We are all pretty diverse in our music! All got different tastes so its all just one big ol melting pot how guuud.

Dream collaboration?

Rick Ruben - boss ass producer.

Album that has had the most impact on you?

Red Hot Chili Peppers - Stadium Arcadium. The album that made me wanna be a rock star.

How do you define your musical style in 3 words?

Unconventional. Uneducated. Unpredictable (even to us).

Best song of 2021 so far?

Industry Baby - Lil Nas X. Respect the pride and bravado.

Hannah Montana or Miley Cyrus?

Hannah Montana. She living life in the fast. And so am I.

Album you would listen to on repeat on a road trip?

UMO or Black Keys.

First concert you went to?

Red Hot Chili Peppers - was outrageous.

First album you ever bought?

A burned copy of Eminem’s Marshall Mathers EP.

Would you rather be a Spice Girl or a Backstreet Boy?

Spice girl - they glam af.

If you were a Spice Girl, what would your spice nickname be?

Saucy Spice.

Most memorable show you’ve ever performed?

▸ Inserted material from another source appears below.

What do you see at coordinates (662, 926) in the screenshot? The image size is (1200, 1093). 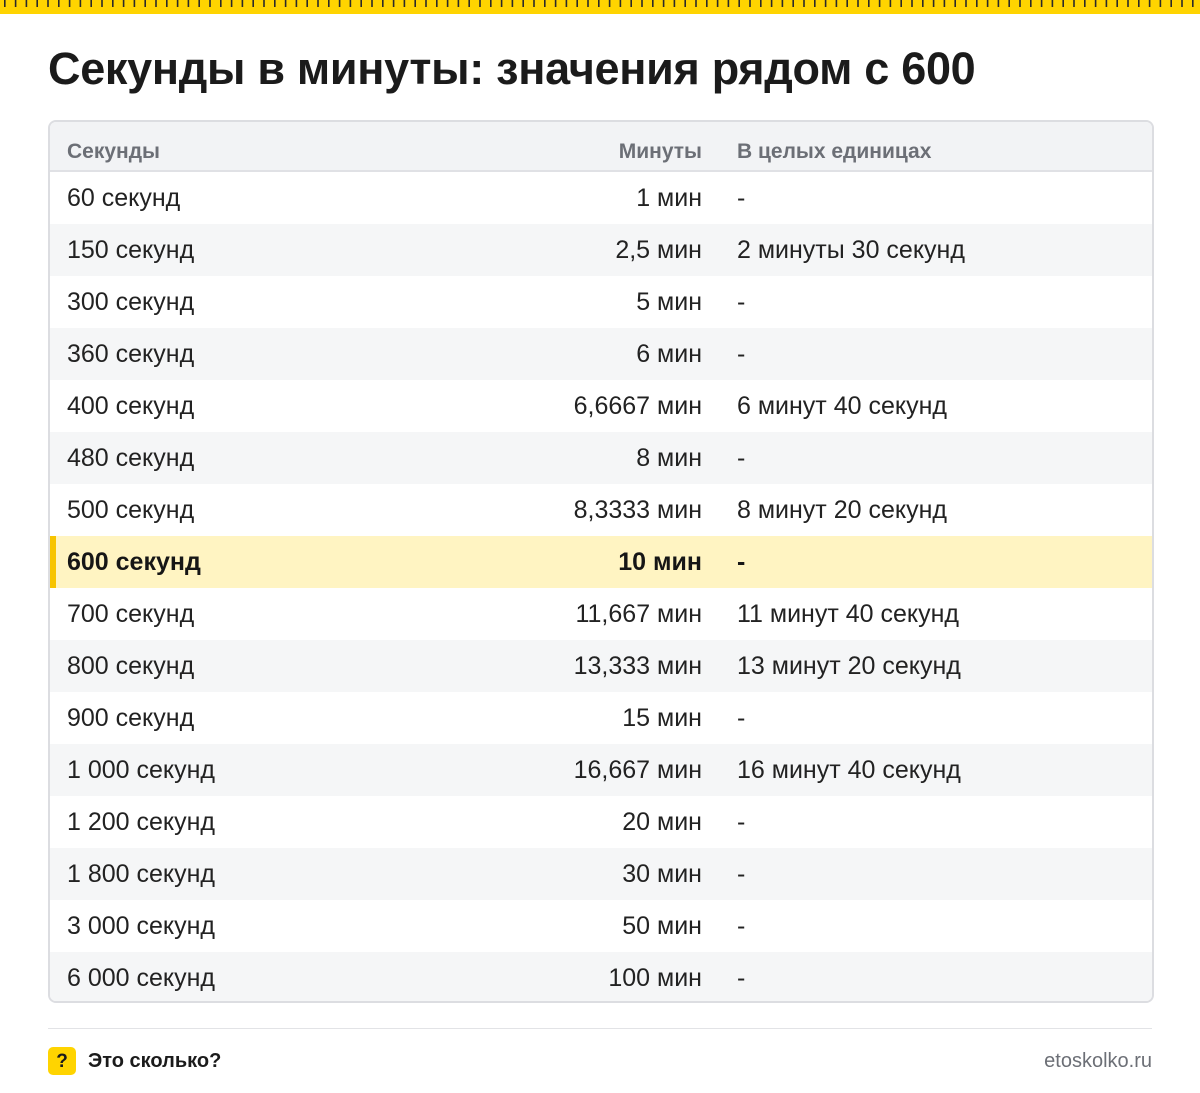 I see `cell-minutes: 50 мин` at bounding box center [662, 926].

A show in Nelson where the bar staff were super loose. We way over packed the place had no sound tech or security. And there we these weird statues and creepy stuff all over the walls. We had heaps and played most outrageous set. Just loved the DIY, DGAF vibe of the whole experience.



Guilty music pleasure?

Dua Lipa - Levitating.

If you could support any artist on tour, who would it be?

The Ocean Alley boys would be a proper naughty tour party.

A song you would love to cover on tour?

Killing In The Name Of. Used to play it when we were a covers band and it would get very out of hand.



An artist you think has had the most influence on the music industry.

I feel like with the internet and streaming, the music industry is way less dominable than it used to be. People’s access to music isn’t controlled by labels and radio anymore, you can listen to whatever you want and have music fed to you based on your own tastes. It’s been democratised baby. And thats great for artists like us.

What advice would your current self, give your future self, for a year from now?

You do you x.

The moment you knew you wanted to be a musician?

When I’d pretend to be John Frusciante as I jammed out to Stadium Arcadium at the age of 10.